Return exactly the lines from the "Given: Open help" line through the last line of the entries below. Include no pictures.

Collected data entries
--- --- ---

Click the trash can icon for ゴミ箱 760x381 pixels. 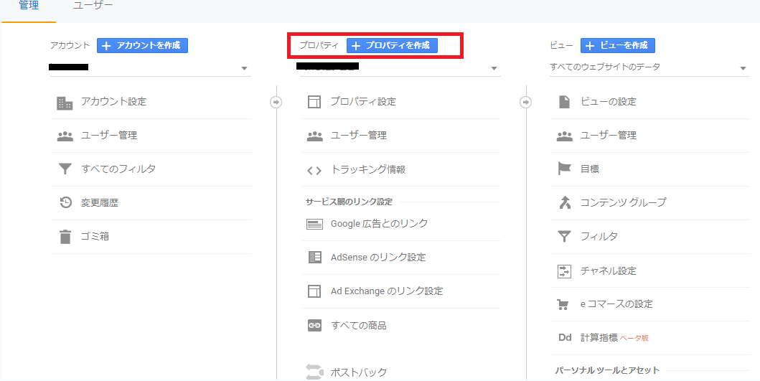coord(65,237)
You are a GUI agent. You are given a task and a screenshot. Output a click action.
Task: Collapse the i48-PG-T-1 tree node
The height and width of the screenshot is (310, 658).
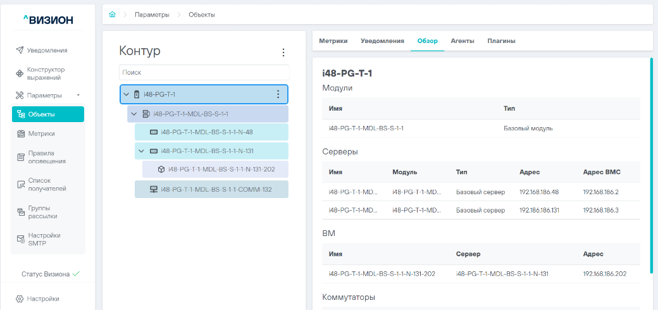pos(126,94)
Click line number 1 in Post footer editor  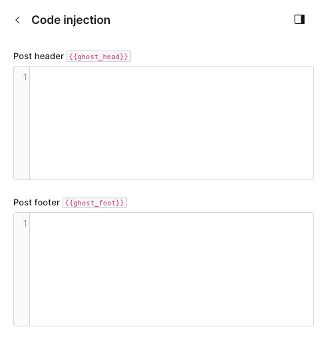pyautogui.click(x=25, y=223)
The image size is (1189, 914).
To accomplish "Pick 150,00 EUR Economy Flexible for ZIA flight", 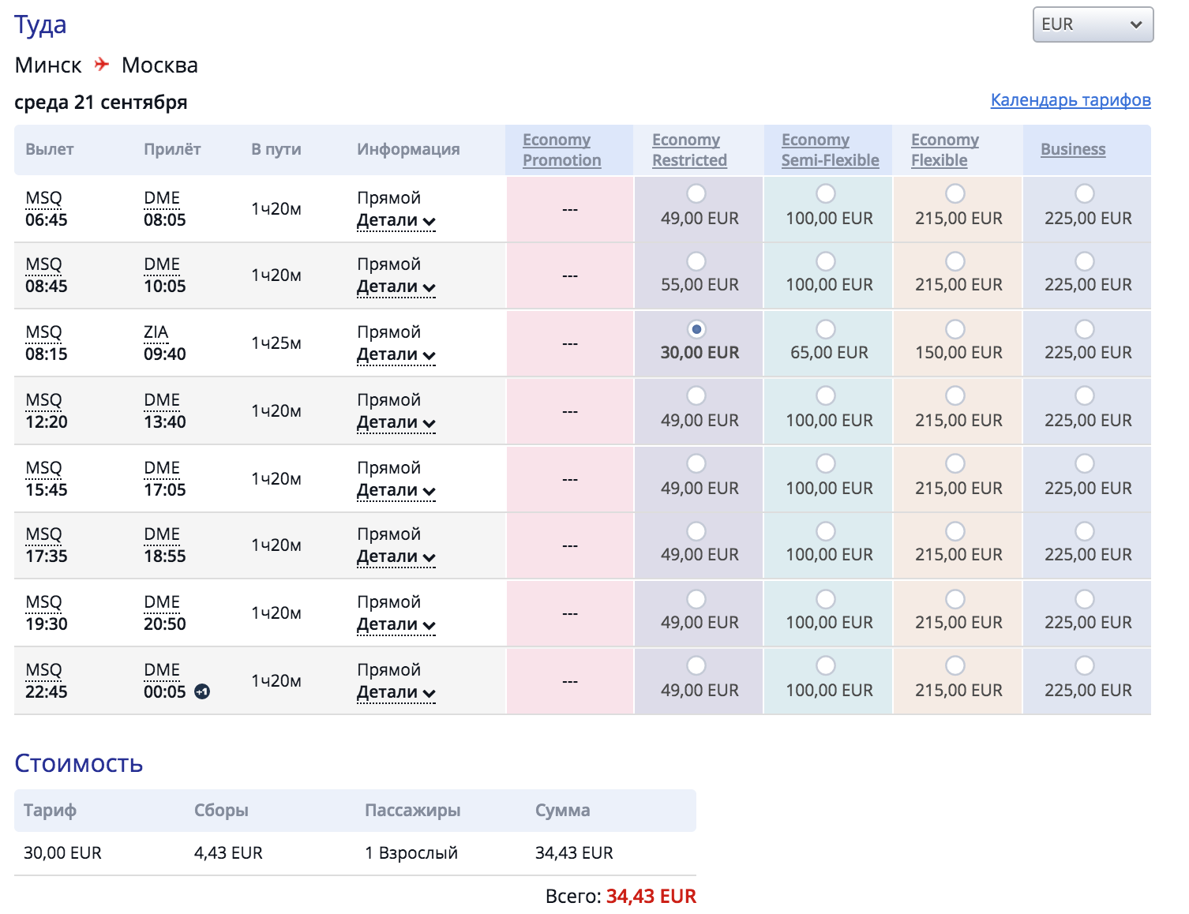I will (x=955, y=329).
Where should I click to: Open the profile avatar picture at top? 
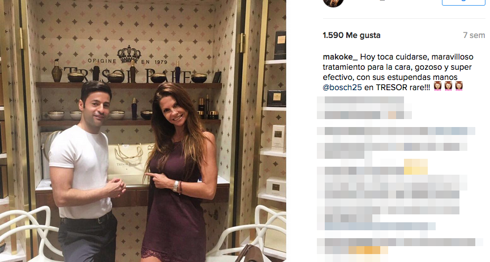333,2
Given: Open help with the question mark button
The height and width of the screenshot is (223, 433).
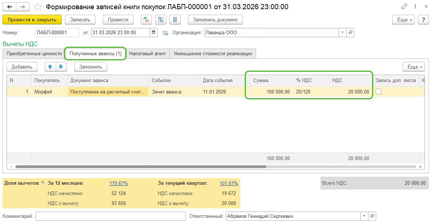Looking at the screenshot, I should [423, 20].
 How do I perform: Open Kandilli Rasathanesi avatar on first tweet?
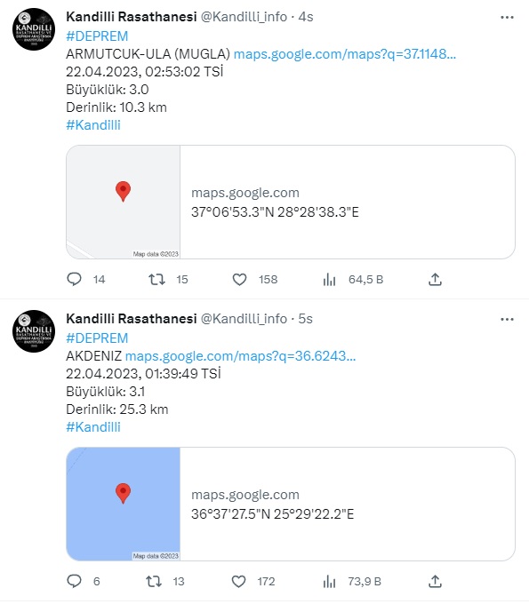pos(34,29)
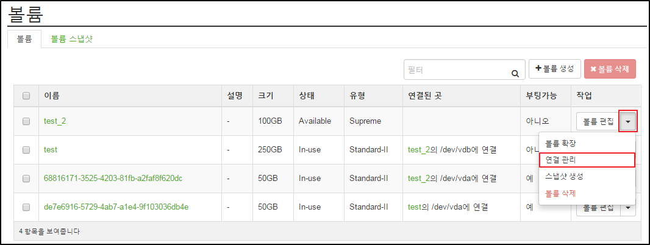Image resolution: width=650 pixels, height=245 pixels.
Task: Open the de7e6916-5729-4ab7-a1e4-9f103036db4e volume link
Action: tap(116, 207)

--- --- ---

[Solution to this exercise]:
Given: Open help with the question mark button
The height and width of the screenshot is (223, 433).
Looking at the screenshot, I should [423, 20].
 How do I perform: Open Kandilli Rasathanesi avatar on first tweet?
pos(34,29)
Image resolution: width=650 pixels, height=245 pixels.
Task: Open the de7e6916-5729-4ab7-a1e4-9f103036db4e volume link
Action: tap(116, 207)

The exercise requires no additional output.